● Provided records
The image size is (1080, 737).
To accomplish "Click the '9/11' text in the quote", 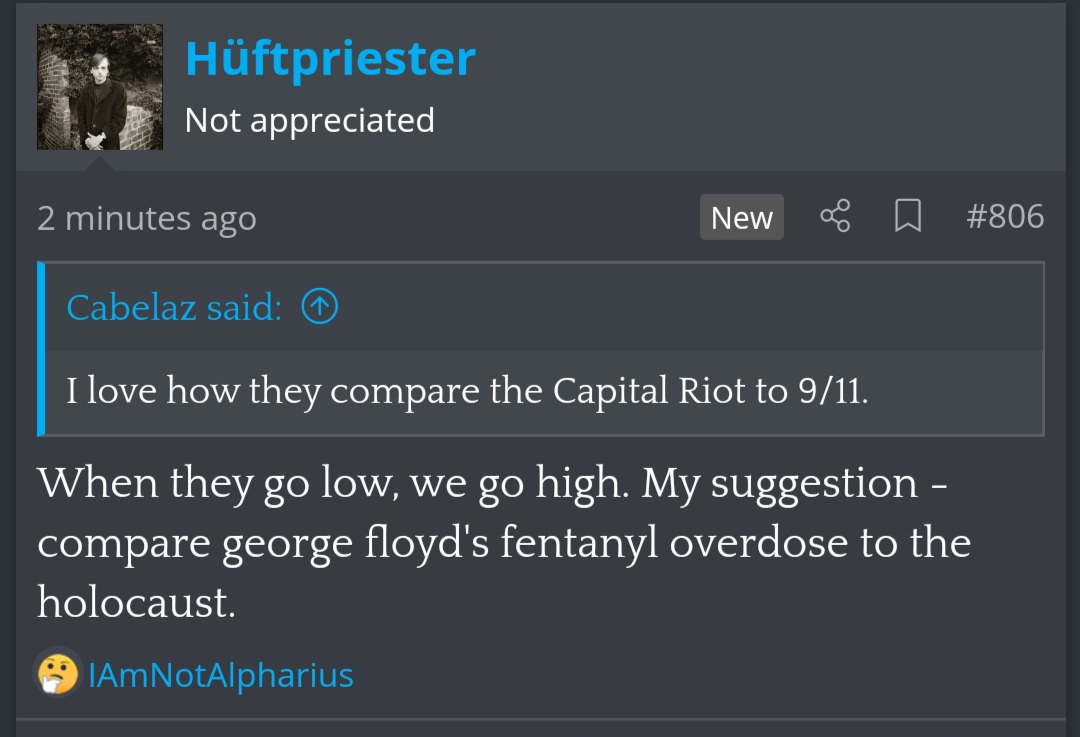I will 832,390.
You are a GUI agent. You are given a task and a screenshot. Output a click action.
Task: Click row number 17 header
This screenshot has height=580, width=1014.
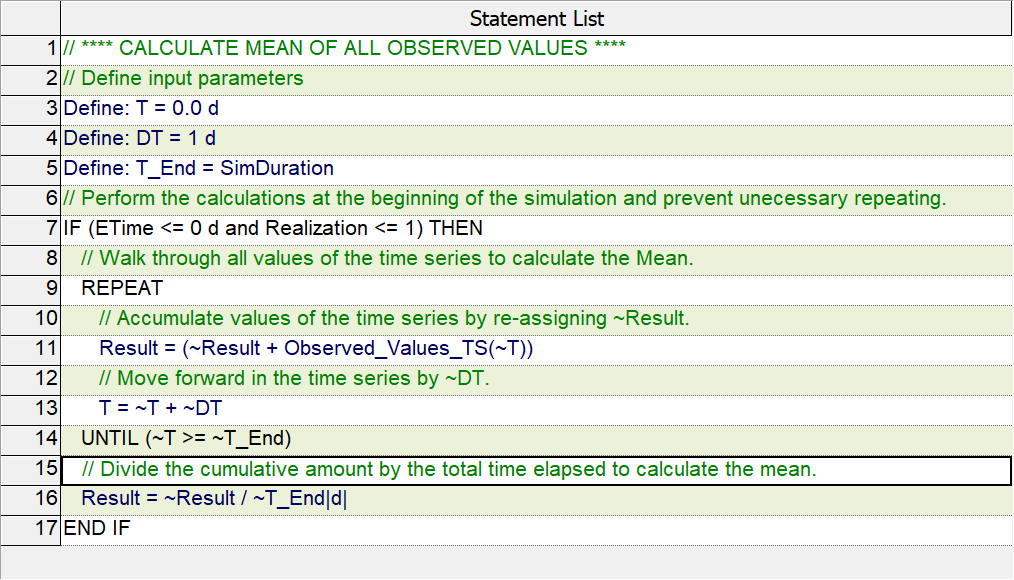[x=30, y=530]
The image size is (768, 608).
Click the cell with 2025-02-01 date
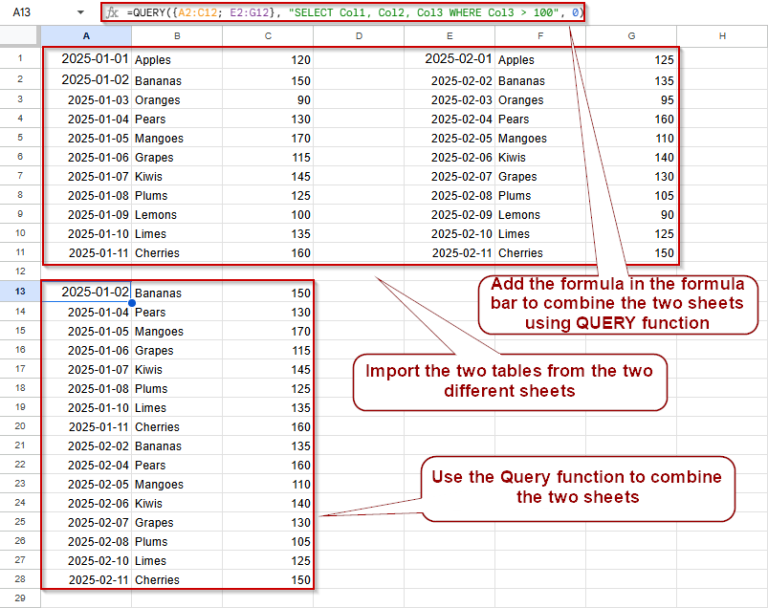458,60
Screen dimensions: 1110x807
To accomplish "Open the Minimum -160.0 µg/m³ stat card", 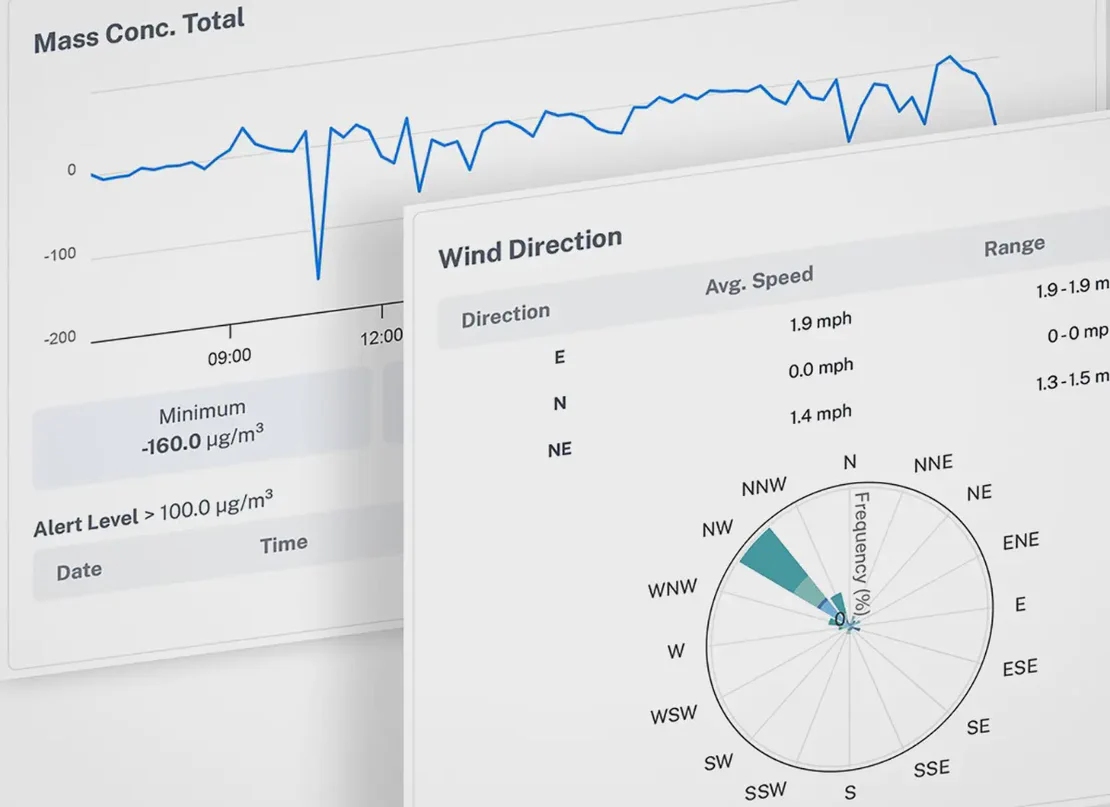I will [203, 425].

● Requirement
Locate each line in the data above that contains the string "size", treating uppercase and lowercase letters as distinct, and copy every such line in full.

● Result for this exercise
The image size is (1080, 737).
The image size is (768, 608).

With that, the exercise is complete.